Delictual liability for school pranks?

Scottish schoolkids can be a wild lot, at least at certain times of the year. So we discover from a new judgment of Lord Boyd in the Outer House of the Court of Session (see Gillie v Scottish Borders Council [2013] CSOH 76 – In his judgment in this personal injuries claim by Mrs Gillie, an erstwhile janitor at Galashiels Academy, Lord Boyd comments that:

“There is a long history, some may say tradition, of sixth form pupils playing pranks on their last day in school. The court heard evidence that this affected schools in the area of the defenders including Galashiels Academy. It may also occur in other parts of Scotland. The day is known as “prank day” or “muck up day” … In the years before Mrs Gillie’s accident there was evidence that pranks included the throwing of a variety of food stuffs including eggs, spaghetti sauce, yogurt and flour at the outside windows, putting washing up liquid down toilets, placing cellophane on toilet seats and smearing black shoe polish on toilet seats, throwing water balloons, using supersoakers, moving lockers against doorways so that people could not get out, putting sardines and dirty nappies in lockers, placing fish in the library and setting off the fire alarm. It was also suggested that on one occasion a tyre had been thrown down a stairwell.”

Pretty wild stuff! But did the specific prank which had occurred in this instance – the smearing of Vaseline on a flight of stairs – render the local authority liable for injury sustained to Mrs Gillie when she slipped on the vaseline and fell down the stairs? No, says Lord Boyd.

The pursuer had alleged that the defenders were in breach of article 12(3) of the Workplace, Health and Safety at Work Regulations (Reg 1992/2004) which state:

“So far as is reasonably practicable, every floor in a workplace shall be kept free from obstructions and from any article or substance which may cause a person to slip, trip or fall.”

Was it reasonably practicable for the school to have kept the stairs free of Vaseline?
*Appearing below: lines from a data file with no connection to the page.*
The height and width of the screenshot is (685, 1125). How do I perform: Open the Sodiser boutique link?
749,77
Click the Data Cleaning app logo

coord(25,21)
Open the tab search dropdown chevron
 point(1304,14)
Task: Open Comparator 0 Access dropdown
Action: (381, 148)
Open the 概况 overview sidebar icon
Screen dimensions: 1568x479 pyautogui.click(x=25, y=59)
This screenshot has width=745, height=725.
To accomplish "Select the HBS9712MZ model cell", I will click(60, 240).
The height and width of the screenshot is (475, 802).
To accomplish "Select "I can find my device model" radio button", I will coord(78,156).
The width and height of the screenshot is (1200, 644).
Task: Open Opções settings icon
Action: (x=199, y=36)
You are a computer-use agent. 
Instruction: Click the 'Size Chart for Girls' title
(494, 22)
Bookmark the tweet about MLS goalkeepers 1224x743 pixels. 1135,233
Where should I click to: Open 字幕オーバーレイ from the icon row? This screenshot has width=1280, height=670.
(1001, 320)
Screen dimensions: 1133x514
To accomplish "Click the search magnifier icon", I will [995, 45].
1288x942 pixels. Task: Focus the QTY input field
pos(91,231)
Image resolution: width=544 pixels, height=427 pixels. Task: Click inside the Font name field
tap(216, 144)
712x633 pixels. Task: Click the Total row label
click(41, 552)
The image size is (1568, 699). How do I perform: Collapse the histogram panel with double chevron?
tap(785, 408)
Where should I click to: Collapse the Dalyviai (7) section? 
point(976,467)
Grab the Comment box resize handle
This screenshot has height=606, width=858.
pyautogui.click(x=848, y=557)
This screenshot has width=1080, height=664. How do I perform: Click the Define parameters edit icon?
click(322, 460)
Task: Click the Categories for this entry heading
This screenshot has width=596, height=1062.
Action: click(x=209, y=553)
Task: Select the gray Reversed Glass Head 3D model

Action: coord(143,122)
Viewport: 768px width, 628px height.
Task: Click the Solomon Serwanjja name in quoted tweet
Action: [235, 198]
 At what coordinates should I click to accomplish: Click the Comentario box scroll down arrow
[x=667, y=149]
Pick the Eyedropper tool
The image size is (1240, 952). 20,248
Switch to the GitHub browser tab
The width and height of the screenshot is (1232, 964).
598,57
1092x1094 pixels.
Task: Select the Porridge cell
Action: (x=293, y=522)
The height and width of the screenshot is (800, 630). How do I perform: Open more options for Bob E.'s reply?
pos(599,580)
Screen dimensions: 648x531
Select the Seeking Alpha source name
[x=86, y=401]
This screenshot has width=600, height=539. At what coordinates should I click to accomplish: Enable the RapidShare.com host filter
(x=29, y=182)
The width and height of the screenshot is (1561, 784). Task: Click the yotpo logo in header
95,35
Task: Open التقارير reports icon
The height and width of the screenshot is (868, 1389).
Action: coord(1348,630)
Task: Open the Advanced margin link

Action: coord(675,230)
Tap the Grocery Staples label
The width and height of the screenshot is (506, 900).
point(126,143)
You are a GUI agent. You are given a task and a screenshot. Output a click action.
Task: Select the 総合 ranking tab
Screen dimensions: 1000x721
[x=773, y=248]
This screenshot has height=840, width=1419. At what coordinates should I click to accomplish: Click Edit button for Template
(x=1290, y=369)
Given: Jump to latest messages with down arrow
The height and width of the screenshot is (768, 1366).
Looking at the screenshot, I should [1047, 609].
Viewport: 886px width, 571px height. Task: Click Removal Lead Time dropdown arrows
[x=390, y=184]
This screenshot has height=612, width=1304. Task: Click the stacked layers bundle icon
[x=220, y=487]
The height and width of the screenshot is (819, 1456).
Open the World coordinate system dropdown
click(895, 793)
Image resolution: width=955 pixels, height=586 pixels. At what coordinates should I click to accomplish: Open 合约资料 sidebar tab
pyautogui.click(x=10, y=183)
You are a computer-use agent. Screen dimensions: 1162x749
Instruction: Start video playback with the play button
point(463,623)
No, says Lord Boyd, because

“the foreseeability of such an event occurring, as opposed to any other “prank” that day, viewed from immediately before the event was very low indeed. Against that the time and resources that would have been required to eliminate that risk over and above the measures that the defenders had already taken, was disproportionate to the risk. Accordingly in all the circumstances I am satisfied that it was not reasonably practicable for the defenders to ensure that the stair was kept free of the substance which the pursuer slipped on.”

That seems the right conclusion, so far as the impracticability of following every sixth form pupil around the school was concerned: the resources to do so were simply not available. Of course, it might be argued that the School should have taken prior measures to ensure that the playing of any pranks was eradicated. The evidence, however, was that the school had indeed attempted strenuously to do this: Lord Boyd narrates (at paras 23-24) various measures taken by the Head Teacher to attempt to prevent the playing of pranks. So, no failure in reasonable planning on the school’s part, it seems.

The judgment serves to show that there is only so much one do to prevent pranks being played by schoolchildren. The real culprits in this case got off without detection. Lord Boyd commented: “Those who no doubt thought that this was nothing more than harmless fun did not think through the consequences.” Perhaps they are now reflecting on this at their leisure.

The moral of this tale appears to be: on the last day of the school year, Scottish schools can be a dangerous place for staff and pupils alike. This blogger takes note, and will be giving school premises a wide berth on that day.